→ WORK TO COMPLETE: Update the records below by replacing "Instruction" with "Goal" everywhere it appears, and keep every other line the same.
====== THE RECORDS
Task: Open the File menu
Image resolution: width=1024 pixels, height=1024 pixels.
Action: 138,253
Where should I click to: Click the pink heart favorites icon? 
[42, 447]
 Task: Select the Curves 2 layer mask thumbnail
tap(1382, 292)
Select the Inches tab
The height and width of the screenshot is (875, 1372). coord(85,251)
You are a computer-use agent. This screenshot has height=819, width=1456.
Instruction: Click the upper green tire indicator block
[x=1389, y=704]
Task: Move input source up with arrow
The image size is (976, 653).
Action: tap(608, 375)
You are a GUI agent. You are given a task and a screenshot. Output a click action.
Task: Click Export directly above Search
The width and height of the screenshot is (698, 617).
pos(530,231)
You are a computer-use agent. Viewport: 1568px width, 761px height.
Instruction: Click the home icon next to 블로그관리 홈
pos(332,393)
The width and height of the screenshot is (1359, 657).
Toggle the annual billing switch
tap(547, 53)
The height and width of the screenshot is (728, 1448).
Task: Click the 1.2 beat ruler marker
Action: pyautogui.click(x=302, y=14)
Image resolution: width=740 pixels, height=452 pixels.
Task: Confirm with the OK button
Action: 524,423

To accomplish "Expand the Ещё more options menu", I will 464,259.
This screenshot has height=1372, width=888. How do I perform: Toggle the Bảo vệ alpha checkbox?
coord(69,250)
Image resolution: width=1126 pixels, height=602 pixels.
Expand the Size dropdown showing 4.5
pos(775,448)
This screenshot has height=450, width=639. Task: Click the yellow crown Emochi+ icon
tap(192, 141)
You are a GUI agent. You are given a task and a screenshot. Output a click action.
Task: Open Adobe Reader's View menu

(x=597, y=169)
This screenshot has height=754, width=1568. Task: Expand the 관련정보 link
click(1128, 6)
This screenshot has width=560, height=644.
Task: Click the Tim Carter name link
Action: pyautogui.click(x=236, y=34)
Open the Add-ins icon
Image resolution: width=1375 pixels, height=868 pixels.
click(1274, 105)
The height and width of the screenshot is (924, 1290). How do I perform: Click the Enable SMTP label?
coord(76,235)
============
→ RESULT OF THIS EXERCISE:
Task: Open the File menu
Image resolution: width=1024 pixels, height=1024 pixels.
Action: 138,253
Where should I click to: Click the pink heart favorites icon? 
[42, 447]
 Task: Select the Curves 2 layer mask thumbnail
tap(1382, 292)
Select the Inches tab
The height and width of the screenshot is (875, 1372). coord(85,251)
You are a computer-use agent. This screenshot has height=819, width=1456.
Goal: Click the upper green tire indicator block
[x=1389, y=704]
Task: Move input source up with arrow
The image size is (976, 653).
Action: tap(608, 375)
You are a GUI agent. You are given a task and a screenshot. Output a click action.
Task: Click Export directly above Search
The width and height of the screenshot is (698, 617).
pos(530,231)
You are a computer-use agent. Viewport: 1568px width, 761px height.
Goal: Click the home icon next to 블로그관리 홈
pos(332,393)
The width and height of the screenshot is (1359, 657).
Toggle the annual billing switch
tap(547, 53)
The height and width of the screenshot is (728, 1448).
Task: Click the 1.2 beat ruler marker
Action: pyautogui.click(x=302, y=14)
Image resolution: width=740 pixels, height=452 pixels.
Task: Confirm with the OK button
Action: 524,423

To accomplish "Expand the Ещё more options menu", I will 464,259.
This screenshot has height=1372, width=888. How do I perform: Toggle the Bảo vệ alpha checkbox?
coord(69,250)
Image resolution: width=1126 pixels, height=602 pixels.
Expand the Size dropdown showing 4.5
pos(775,448)
This screenshot has height=450, width=639. Task: Click the yellow crown Emochi+ icon
tap(192, 141)
You are a GUI agent. You are given a task and a screenshot. Output a click action.
Task: Open Adobe Reader's View menu

(x=597, y=169)
This screenshot has height=754, width=1568. Task: Expand the 관련정보 link
click(1128, 6)
This screenshot has width=560, height=644.
Task: Click the Tim Carter name link
Action: pyautogui.click(x=236, y=34)
Open the Add-ins icon
Image resolution: width=1375 pixels, height=868 pixels.
click(1274, 105)
The height and width of the screenshot is (924, 1290). How do I perform: Click the Enable SMTP label?
coord(76,235)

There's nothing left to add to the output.